> Problem to work on
All that is needed is every record, duplicated exactly.

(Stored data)
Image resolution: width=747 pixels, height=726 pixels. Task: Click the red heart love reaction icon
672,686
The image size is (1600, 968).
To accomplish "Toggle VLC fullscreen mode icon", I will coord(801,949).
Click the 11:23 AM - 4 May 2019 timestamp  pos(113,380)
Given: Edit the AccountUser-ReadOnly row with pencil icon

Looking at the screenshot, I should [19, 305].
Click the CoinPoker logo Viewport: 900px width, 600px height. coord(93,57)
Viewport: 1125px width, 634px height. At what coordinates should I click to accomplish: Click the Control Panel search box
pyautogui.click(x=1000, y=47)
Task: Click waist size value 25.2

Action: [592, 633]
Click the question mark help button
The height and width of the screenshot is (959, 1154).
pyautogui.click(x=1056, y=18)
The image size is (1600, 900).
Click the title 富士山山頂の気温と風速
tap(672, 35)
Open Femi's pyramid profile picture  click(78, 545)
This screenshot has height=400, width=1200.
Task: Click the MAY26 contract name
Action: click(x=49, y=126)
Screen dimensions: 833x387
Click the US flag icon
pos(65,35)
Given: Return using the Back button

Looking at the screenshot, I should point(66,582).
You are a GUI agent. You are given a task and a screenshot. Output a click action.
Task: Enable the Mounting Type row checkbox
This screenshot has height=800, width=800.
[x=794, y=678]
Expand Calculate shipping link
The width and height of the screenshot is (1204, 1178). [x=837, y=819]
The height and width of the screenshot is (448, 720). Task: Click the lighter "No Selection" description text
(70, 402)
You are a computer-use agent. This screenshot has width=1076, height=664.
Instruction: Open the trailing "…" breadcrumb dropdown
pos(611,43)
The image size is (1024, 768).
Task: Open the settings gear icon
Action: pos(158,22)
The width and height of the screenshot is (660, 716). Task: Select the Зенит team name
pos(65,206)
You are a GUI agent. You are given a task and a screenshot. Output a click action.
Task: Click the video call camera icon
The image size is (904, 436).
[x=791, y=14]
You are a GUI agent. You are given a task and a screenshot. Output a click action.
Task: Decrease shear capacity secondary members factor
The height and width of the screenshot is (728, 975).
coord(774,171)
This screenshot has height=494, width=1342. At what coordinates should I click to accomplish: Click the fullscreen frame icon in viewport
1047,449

> Reply
Image resolution: width=747 pixels, height=726 pixels. Task: Click the red heart love reaction icon
672,686
The image size is (1600, 968).
To accomplish "Toggle VLC fullscreen mode icon", I will coord(801,949).
Click the 11:23 AM - 4 May 2019 timestamp  pos(113,380)
Given: Edit the AccountUser-ReadOnly row with pencil icon

Looking at the screenshot, I should [19, 305].
Click the CoinPoker logo Viewport: 900px width, 600px height. coord(93,57)
Viewport: 1125px width, 634px height. At what coordinates should I click to accomplish: Click the Control Panel search box
pyautogui.click(x=1000, y=47)
Task: Click waist size value 25.2

Action: [592, 633]
Click the question mark help button
The height and width of the screenshot is (959, 1154).
pyautogui.click(x=1056, y=18)
The image size is (1600, 900).
Click the title 富士山山頂の気温と風速
tap(672, 35)
Open Femi's pyramid profile picture  click(78, 545)
This screenshot has height=400, width=1200.
Task: Click the MAY26 contract name
Action: click(x=49, y=126)
Screen dimensions: 833x387
Click the US flag icon
pos(65,35)
Given: Return using the Back button

Looking at the screenshot, I should point(66,582).
You are a GUI agent. You are given a task and a screenshot. Output a click action.
Task: Enable the Mounting Type row checkbox
This screenshot has height=800, width=800.
[x=794, y=678]
Expand Calculate shipping link
The width and height of the screenshot is (1204, 1178). [x=837, y=819]
The height and width of the screenshot is (448, 720). Task: Click the lighter "No Selection" description text
(70, 402)
You are a computer-use agent. This screenshot has width=1076, height=664.
Instruction: Open the trailing "…" breadcrumb dropdown
pos(611,43)
The image size is (1024, 768).
Task: Open the settings gear icon
Action: pos(158,22)
The width and height of the screenshot is (660, 716). Task: Select the Зенит team name
pos(65,206)
You are a GUI agent. You are given a task and a screenshot. Output a click action.
Task: Click the video call camera icon
The image size is (904, 436).
[x=791, y=14]
You are a GUI agent. You are given a task and a screenshot. Output a click action.
Task: Decrease shear capacity secondary members factor
The height and width of the screenshot is (728, 975).
coord(774,171)
This screenshot has height=494, width=1342. At what coordinates should I click to accomplish: Click the fullscreen frame icon in viewport
1047,449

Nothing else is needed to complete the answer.